Author Archives: Garry Rodgers

About Garry Rodgers

After three decades as a Royal Canadian Mounted Police homicide detective and British Columbia coroner, International Best Selling author and blogger Garry Rodgers has an expertise in death and the craft of writing on it. Now retired, he wants to provoke your thoughts about death and help authors give life to their words.

THIRTEEN STRANGE SUPERSTITIONS ABOUT DEATH

A8Death is an uncomfortable subject for many folks. Perhaps it’s the severe emotional reaction people have to death—especially if it’s someone close—that makes the living act in bizarre ways. Or, maybe it’s because death’s process is not well understood that causes normally rational individuals to believe in irrational concepts.

Yesterday I was looking over notes from my basic coroner training. One segment was in understanding various cultural practices and traditions about death. This was valuable information as a difficult part of a coroner’s job is interacting with the deceased’s family and those relations can come from a diverse ethnicity with some pretty peculiar beliefs.

I thought I’d share thirteen strange superstitions about death.

13. Coins On The Eyes

A11The practice dates back to the ancient Greeks who believed the dead would travel down to Hades and need to cross the river Styx in order to arrive in the afterlife. To cross over, they needed to pay the boat driver, Charon, so coins were placed over the eyes of the dead so they’d be able to pay the fare.

Secondly, and more practically, many people die with their eyes open. This can be a creepy feeling, having the dead stare at you, and it was thought the dead might be eyeing someone to go with them. Coins were a practical item to weigh down the eyelids until rigor mortis set in—coins being round and fit in the eye sockets as well as being relatively heavy.

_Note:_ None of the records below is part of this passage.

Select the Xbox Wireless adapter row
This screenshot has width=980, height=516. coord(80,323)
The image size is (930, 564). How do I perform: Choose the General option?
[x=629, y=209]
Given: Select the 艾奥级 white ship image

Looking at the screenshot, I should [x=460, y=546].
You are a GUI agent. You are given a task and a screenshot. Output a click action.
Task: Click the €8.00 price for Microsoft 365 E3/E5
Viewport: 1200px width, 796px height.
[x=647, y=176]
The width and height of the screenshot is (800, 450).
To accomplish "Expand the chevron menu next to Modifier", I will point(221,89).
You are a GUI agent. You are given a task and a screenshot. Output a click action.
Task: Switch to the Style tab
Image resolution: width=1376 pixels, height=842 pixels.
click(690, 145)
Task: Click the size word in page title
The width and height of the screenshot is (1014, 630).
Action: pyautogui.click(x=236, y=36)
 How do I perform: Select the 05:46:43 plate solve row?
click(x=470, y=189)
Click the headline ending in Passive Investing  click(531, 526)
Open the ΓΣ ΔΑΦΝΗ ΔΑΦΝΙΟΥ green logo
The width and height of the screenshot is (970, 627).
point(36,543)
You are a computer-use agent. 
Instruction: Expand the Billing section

The most famous set of eye coins is the two, silver half-dollars set on Abraham Lincoln, now on display in the Chicago Historical Museum.

12. Birds And Death

A12Birds were long held to be messengers to the afterlife because of their ability to soar through the air to the homes of the gods. It’s not surprising that a number of myths materialized such as hearing an owl hoot your name, ravens and crows circling your house, striking your window, entering your house, or sitting on your sill looking in.

Birds, in general, became harbingers of death but somehow the only birds I personally associate with death are vultures.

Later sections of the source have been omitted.